In 2019, I was invited to the Brazilian State of Bahia to create a new work of art. Given that dance and marital arts are a central form of cultural expression in Bahia, I created an artwork based on Bahian movement forms -yet one which is reflective of our current moment.
Through Brazilian dance and martial arts, the artwork is loosely inspired by the current nativist political moment sweeping the globe, as well as by American film director Mel Brooks and comedic representations of Fascism.
For Time Laps Dance, I filmed dancers from the Brazilian State of Bahia’s two national dance companies as well as “capoeristas”. Prior to filming, the participants first practiced for several weeks performing and synchronizing their movements to a 17-second clip from the Mel Brooks film, History-of-the-World-Part-1. (The exact vignette is Hitler on Ice.) Importantly, I instructed participants to move from within their own movement forms, including Afro-Ballet, Afro-Brazilian, Bahian contemporary dance, and Capoeira martial arts.
By referencing a work that is a satiric representation of Fascism, my intention was to create a piece with a complex affective register which resists easy interpretation. I also chose this clip precisely because it is “international” in nature and crosses national boundaries, reflective of our dark trans-national nativist moment.

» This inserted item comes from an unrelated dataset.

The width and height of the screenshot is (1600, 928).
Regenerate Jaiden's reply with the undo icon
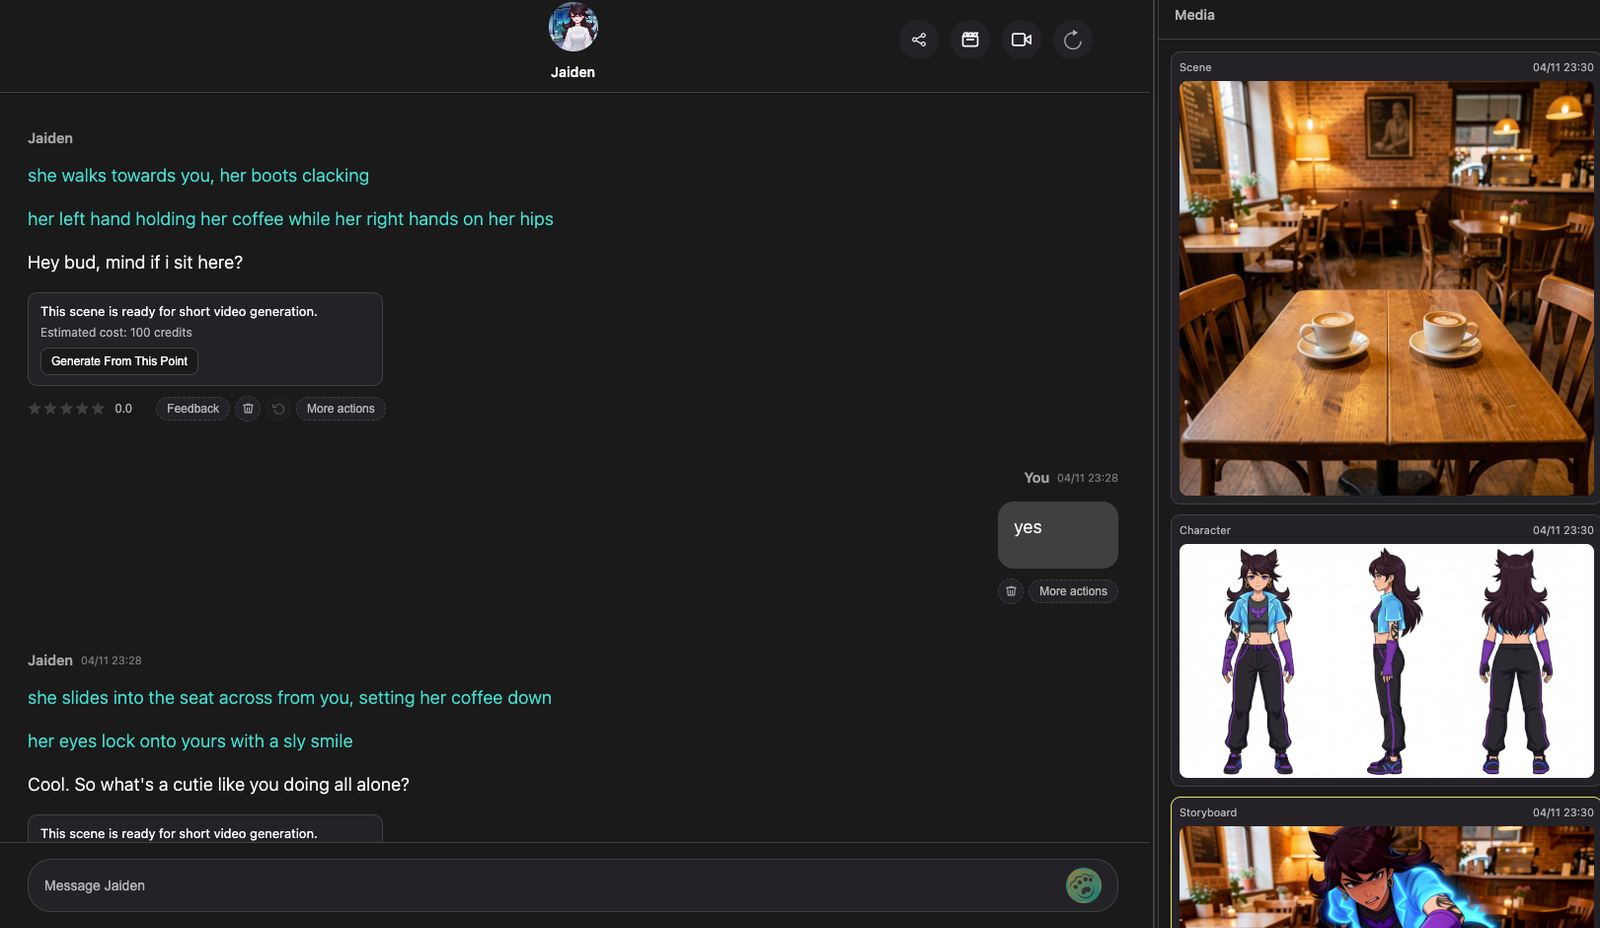(279, 409)
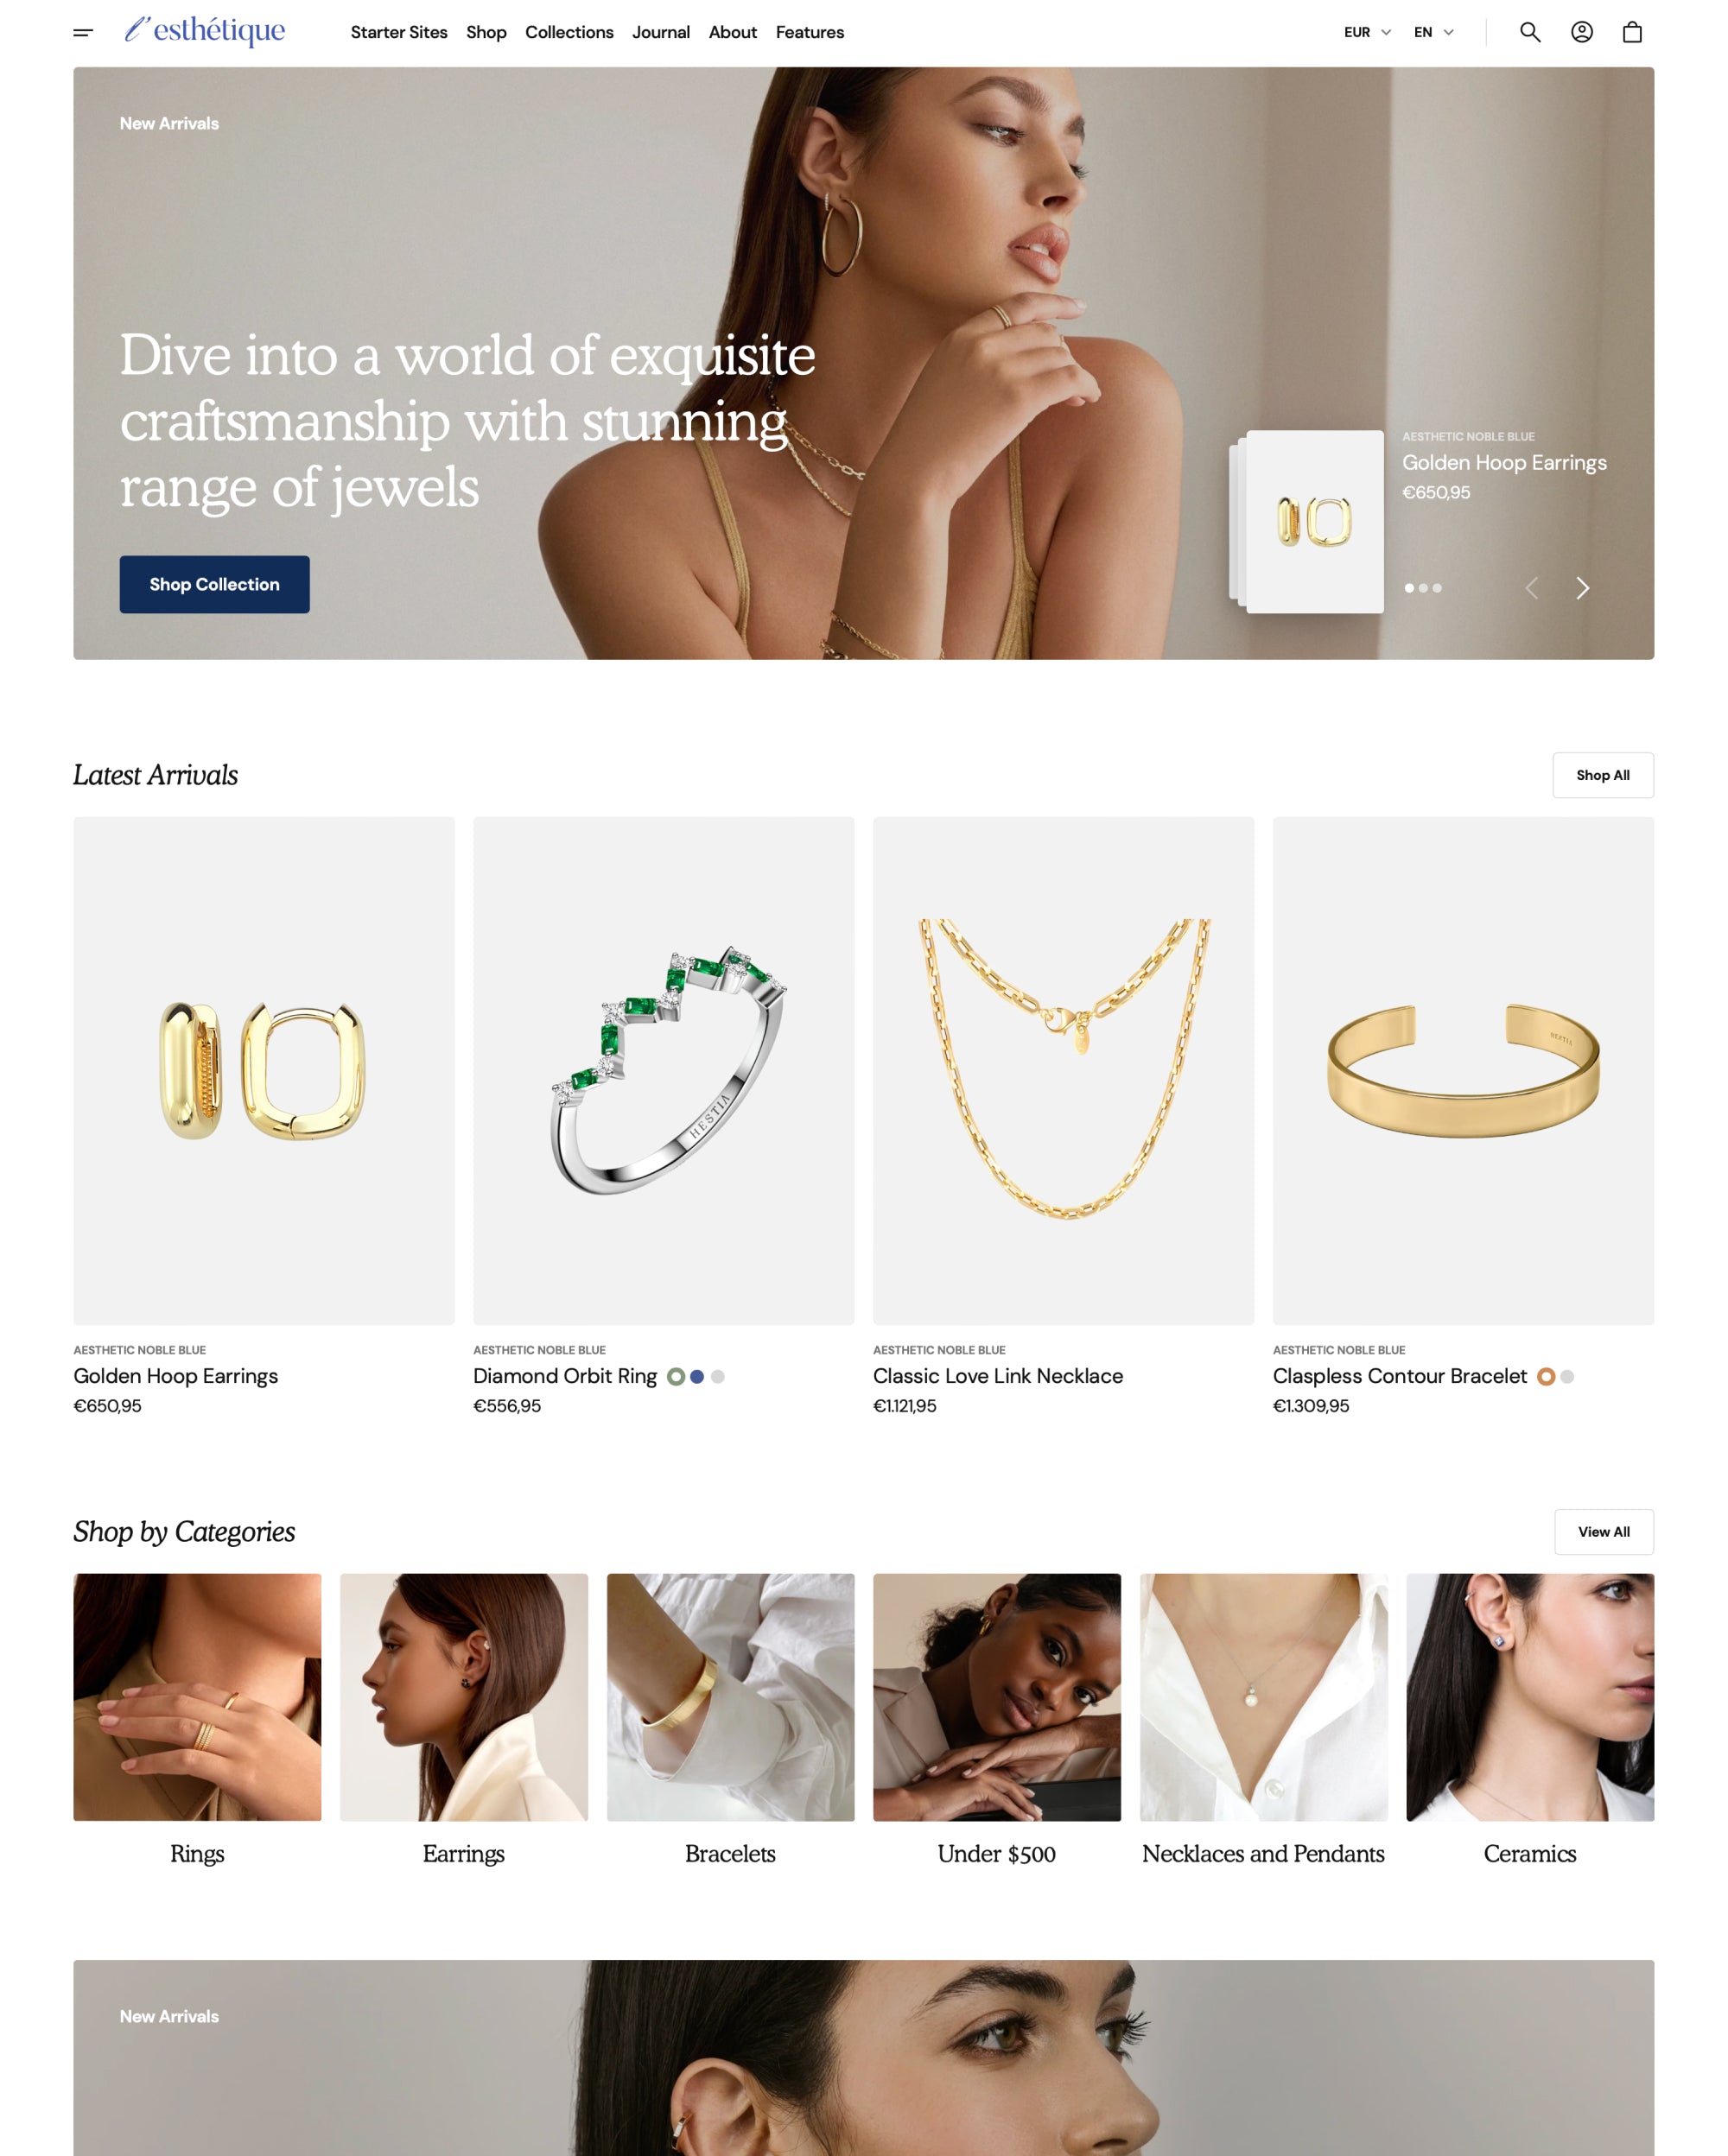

The filming took place at Salvador’s Teatro-Castro-Alves, the only Bahian stage large enough to reproduce the scale in the Mel Brooks’s clip. I also reproduced the exact aesthetics in the original film, including lighting, camera-angle, framing and composition.
By creating an unlikely, if subtle, collision between Brazilian dance and Hollywood satiric historical representations of Fascism, my intention in part was to give visual form to the shared American and Brazilian reality of Donald Trump, Jair Bolsonaro, and the many others who will follow in their footsteps.
Ultimately, my aim was to create a complex and layered work that mirrors our dysphoric times while raising as many questions as it might answer.